(THIS ARTICLE IS MACHINE TRANSLATED by Google from Norwegian)
In her response to me (30.09), Hanne Kraugerud manages the rhetorical piece of art that is to present it as if it is the feminists by me, who have started the debate around love and equality. Kraugerud started this debate by highlighting Hollywood love as an ideal and warning against feminist equality ideals in the book "Give me your heart" and in the newspaper Klassekampen. In my answer to her in Ny Tid on September 24, I write why I believe that the focus on equality also in duality is a strength for those of us who want to make love work.
It is true that Kraugerud emphasizes the achievements of feminism and gender equality on the love front in a number of areas, as she quotes in her answer to me in Ny Tid on 30 September. Here we completely agree. The problem arises where Kraugerud ends the quote from his own book. Here she writes: «Does not the vision of the changes in the gender role pattern also have a flip side, a chin that revolves around the lack of romance, aesthetics, magic, gender differences and the past time? What about the traditional gender role patterns positive contributions to love? Are we really going to wind up the established and stereotyped, but also fascinating, ideas we have about Woman and Man, in favor of a general political vision? ”And here, Kraugerud and I probably answer differently. I am sure that combating traditional and heteronormative gender roles is important to make both men and women more free. And I'm not afraid it will threaten love.
Feminists have questioned by many of the prevailing ideals attached
to love and romance. This deconstruction of the concept of love has often been characterized as a threat to love itself. I believe it is an absolutely necessary project to combat domination and power structures both in private life and in society.
Does that mean that I put "general political vision" ahead of the romance, as Kraugerud writes? Not at all. The struggle against both heteronormative notions of Man and Woman and ancient patriarchal knight ideals is very concrete about how we live our lives. This is not about choosing between politics and romance, as Kraugerud writes in his response to me, but rejecting outdated romantic ideals.
Kraugerud writes in his reply to me that "muscular men and motherly women, knights and princesses, not only confirm problematic conventions, but also form part of our cultural history and self-understanding, and for many an important part of loving and living together". Now it is precisely the challenge of accustomed notions that is a very central part of feminism's project. After all, a large part of our self-understanding has a background in a time when the patriarchal structures were the mainstays of society, and I honestly see little reason to embrace them for cultural-historical reasons. And when Kraugerud writes that «On the one hand, love has an enormous amount to thank the sexual revolution for. Nevertheless, the question arises from time to time: How was it before, when the Woman waited shy, virgin and inexperienced to dance with the Man, was followed home in the rain, and peace to "- then I can see nothing but that the romantic notions she looks back on are based on the most inhibiting aspects of the traditional gender role patterns.

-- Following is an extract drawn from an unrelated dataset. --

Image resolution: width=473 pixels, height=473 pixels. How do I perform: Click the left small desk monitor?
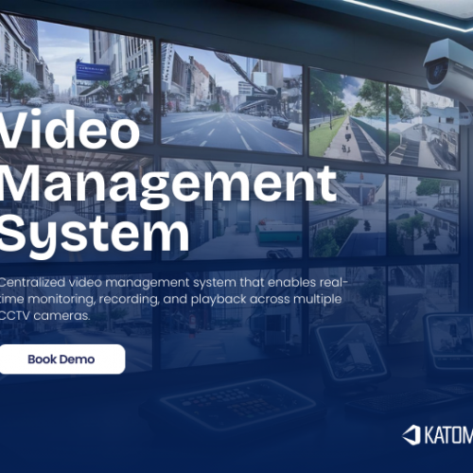coord(351,352)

One point I will nevertheless give Kraugerud: The phrase "the happiest couples are also the most equal", from Fett's love number, is more filled with pathos than meaning. I will not claim to sit with the recipe for either happiness or true love, even if one sees that couples who share the responsibility for the children more equally, also like to stay together longer. But I am convinced that in the name of love, it is right to fight power structures and dominance in relationships and that fighting for more equality on the private front makes life easier for most of us. We can safely throw both saving knights and virgin women on the scrap yard – not least the heterosexual power story that love is about the Man and the Woman.
Marte Ericsson Ryste is responsible editor for the feminist journal Fett.